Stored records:
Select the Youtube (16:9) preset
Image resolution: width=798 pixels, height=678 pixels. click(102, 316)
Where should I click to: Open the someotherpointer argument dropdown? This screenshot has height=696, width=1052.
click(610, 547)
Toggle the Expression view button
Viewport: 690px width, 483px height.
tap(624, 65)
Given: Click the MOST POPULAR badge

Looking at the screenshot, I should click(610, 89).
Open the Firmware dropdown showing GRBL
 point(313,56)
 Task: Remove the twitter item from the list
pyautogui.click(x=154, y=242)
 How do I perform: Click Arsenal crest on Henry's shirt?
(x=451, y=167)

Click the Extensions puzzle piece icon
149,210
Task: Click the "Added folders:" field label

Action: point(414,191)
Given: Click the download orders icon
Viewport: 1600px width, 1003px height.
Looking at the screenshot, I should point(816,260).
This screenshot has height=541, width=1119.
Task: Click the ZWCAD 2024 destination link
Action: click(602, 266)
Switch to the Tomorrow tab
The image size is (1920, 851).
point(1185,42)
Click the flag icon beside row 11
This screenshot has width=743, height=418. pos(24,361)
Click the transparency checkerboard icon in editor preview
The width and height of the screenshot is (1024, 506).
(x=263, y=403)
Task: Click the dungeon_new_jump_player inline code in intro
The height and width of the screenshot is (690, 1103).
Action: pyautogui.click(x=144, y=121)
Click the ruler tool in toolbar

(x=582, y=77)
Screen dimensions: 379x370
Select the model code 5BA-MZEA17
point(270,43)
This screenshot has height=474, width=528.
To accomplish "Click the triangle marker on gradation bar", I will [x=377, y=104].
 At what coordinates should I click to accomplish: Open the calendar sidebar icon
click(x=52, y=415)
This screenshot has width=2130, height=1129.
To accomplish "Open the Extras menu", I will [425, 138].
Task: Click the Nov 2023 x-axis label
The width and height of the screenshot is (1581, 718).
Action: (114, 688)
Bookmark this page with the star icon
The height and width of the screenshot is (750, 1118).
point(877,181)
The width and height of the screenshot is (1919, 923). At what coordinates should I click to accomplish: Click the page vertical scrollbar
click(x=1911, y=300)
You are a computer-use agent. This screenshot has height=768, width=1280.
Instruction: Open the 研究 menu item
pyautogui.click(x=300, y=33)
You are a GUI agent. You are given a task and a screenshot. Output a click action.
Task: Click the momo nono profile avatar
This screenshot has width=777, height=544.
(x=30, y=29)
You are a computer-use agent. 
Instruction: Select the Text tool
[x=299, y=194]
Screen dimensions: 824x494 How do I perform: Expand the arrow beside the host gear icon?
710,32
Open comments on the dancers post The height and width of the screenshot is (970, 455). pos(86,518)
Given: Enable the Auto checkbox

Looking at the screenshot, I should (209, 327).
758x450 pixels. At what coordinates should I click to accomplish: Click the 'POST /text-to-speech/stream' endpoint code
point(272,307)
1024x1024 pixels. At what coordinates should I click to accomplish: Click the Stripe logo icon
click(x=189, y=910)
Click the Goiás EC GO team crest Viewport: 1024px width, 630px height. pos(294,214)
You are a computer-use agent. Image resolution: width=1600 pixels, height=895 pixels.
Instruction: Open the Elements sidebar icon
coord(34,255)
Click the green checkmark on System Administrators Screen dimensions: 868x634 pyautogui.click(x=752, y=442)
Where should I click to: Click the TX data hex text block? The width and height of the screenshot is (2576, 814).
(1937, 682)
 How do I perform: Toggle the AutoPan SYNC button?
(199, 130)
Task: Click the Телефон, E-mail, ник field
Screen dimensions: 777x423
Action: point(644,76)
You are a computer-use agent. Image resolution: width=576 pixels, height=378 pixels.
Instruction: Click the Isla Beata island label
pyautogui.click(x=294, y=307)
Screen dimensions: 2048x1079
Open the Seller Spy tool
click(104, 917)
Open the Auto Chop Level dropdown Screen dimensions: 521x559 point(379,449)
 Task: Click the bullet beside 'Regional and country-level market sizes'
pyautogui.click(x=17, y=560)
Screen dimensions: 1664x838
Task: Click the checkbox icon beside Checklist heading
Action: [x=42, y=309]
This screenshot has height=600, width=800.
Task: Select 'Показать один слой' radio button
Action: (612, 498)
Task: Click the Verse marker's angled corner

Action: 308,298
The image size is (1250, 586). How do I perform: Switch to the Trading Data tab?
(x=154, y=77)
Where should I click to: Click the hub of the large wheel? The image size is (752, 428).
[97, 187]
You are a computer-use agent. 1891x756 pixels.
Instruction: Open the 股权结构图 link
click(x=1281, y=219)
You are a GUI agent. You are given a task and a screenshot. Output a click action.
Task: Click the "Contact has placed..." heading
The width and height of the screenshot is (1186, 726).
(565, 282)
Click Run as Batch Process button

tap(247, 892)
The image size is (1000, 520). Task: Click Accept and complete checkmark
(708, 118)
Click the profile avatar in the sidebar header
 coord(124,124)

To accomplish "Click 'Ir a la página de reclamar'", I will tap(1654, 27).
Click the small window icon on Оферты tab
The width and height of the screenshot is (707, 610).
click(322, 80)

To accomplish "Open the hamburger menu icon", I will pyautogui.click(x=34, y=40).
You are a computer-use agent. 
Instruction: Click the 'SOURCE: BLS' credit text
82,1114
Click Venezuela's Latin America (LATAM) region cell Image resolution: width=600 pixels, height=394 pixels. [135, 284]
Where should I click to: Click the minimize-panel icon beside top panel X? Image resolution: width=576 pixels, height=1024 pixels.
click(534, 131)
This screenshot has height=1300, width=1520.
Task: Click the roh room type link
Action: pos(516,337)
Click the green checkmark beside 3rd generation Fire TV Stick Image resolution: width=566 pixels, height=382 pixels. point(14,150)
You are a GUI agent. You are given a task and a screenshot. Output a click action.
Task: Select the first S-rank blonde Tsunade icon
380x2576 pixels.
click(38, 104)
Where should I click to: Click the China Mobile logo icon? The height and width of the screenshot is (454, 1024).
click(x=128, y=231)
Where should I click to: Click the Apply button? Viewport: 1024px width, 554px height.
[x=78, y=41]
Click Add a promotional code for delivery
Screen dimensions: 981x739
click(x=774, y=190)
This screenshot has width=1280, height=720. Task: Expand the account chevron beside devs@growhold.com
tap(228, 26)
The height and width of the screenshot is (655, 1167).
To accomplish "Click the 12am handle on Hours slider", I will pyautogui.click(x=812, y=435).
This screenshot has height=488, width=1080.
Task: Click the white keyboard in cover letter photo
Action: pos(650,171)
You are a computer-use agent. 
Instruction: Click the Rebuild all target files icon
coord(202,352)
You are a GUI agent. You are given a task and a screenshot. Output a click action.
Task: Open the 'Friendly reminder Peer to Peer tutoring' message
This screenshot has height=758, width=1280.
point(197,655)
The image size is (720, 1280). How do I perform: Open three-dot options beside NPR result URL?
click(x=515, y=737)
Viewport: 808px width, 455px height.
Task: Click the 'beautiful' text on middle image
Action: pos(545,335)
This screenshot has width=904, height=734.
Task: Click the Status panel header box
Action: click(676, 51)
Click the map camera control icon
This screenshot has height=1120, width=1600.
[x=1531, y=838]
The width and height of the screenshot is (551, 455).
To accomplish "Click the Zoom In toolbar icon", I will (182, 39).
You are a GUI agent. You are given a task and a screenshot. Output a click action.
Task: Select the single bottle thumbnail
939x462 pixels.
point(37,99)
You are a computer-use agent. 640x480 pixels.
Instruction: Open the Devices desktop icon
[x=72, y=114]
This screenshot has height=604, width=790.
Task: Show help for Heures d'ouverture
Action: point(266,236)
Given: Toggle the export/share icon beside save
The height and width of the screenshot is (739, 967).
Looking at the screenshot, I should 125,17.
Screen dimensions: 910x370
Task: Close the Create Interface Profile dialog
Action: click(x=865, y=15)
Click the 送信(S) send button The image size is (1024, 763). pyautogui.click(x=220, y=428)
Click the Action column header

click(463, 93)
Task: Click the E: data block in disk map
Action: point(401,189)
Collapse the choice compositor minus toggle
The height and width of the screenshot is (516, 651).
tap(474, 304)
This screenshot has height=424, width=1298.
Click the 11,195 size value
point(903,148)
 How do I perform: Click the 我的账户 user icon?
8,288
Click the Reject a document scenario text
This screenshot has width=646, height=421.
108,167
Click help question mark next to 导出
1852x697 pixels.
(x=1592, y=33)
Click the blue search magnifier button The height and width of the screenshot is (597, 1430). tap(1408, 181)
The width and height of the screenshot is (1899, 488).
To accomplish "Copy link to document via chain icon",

- [Problem description]:
Set down each line exactly as it appears, starting at the top of the data and ending at the line containing "Screen dimensions: 379x370", and include no other lines.

- [Task solution]:
Select the Youtube (16:9) preset
Image resolution: width=798 pixels, height=678 pixels. click(102, 316)
Where should I click to: Open the someotherpointer argument dropdown? This screenshot has height=696, width=1052.
click(610, 547)
Toggle the Expression view button
Viewport: 690px width, 483px height.
tap(624, 65)
Given: Click the MOST POPULAR badge

Looking at the screenshot, I should click(610, 89).
Open the Firmware dropdown showing GRBL
 point(313,56)
 Task: Remove the twitter item from the list
pyautogui.click(x=154, y=242)
 How do I perform: Click Arsenal crest on Henry's shirt?
(x=451, y=167)

Click the Extensions puzzle piece icon
149,210
Task: Click the "Added folders:" field label

Action: point(414,191)
Given: Click the download orders icon
Viewport: 1600px width, 1003px height.
Looking at the screenshot, I should point(816,260).
This screenshot has height=541, width=1119.
Task: Click the ZWCAD 2024 destination link
Action: click(602, 266)
Switch to the Tomorrow tab
The image size is (1920, 851).
point(1185,42)
Click the flag icon beside row 11
This screenshot has width=743, height=418. pos(24,361)
Click the transparency checkerboard icon in editor preview
The width and height of the screenshot is (1024, 506).
(x=263, y=403)
Task: Click the dungeon_new_jump_player inline code in intro
The height and width of the screenshot is (690, 1103).
Action: pyautogui.click(x=144, y=121)
Click the ruler tool in toolbar

(x=582, y=77)
Screen dimensions: 379x370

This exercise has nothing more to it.